Funcionários de presídio fazem protesto contra PCC

Os funcionários da Penitenciária Estadual Danilo Pinheiro, de Sorocaba, a 92 quilômetros de São Paulo, entram em greve nesta terça-feira contra a falta de segurança e o excesso de controle exercido sobre o presídio pela facção criminosa Primeiro Comando da Capital (PCC). Segundo o presidente do Sindicato dos Servidores do Sistema Prisional do Estado de São Paulo, Nilson de Oliveira, os presos agridem funcionários e mandam na unidade. A greve de advertência deverá ter a adesão dos 70 agentes penitenciários e cerca de 100 funcionários administrativos. Os 800 presos ficarão sem banho de sol e não receberão visitas de advogados. Segundo Oliveira, os funcionários querem a transferência dos 430 presos do regime fechado - os outros 370 são do semi-aberto - e a volta do diretor Maurício Guarnieri, transferido para a Penitenciária do Estado, na capital. Desde a saída de Guarnieri, no último dia 4, a administração do presídio está sendo exercida interinamente pelo diretor Euclides Pereira. Segundo Oliveira, os presos ligados ao PCC agridem e intimidam funcionários, determinando até o setor onde eles devem trabalhar.

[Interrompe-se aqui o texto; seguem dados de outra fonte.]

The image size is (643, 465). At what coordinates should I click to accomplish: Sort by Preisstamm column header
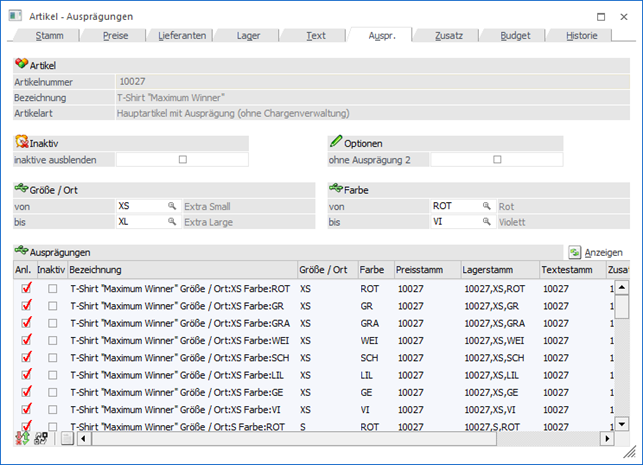click(x=425, y=270)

Ele contou que domingo os presos decidiram receber as visitas de bermudas, calções e camisetas cavadas, o que não é permitido pelas normas internas da penitenciária. "Isso jamais tinha ocorrido e eles o fizeram para desafiar a administração." O diretor interino confirmou a hegemonia do PCC na penitenciária. "Estamos cruzando informações para saber quantos eles são." Hoje, à tarde, durante uma revista parcial das celas, tinham sido apreendidos estiletes e facas feitos pelos presos e um telefone celular.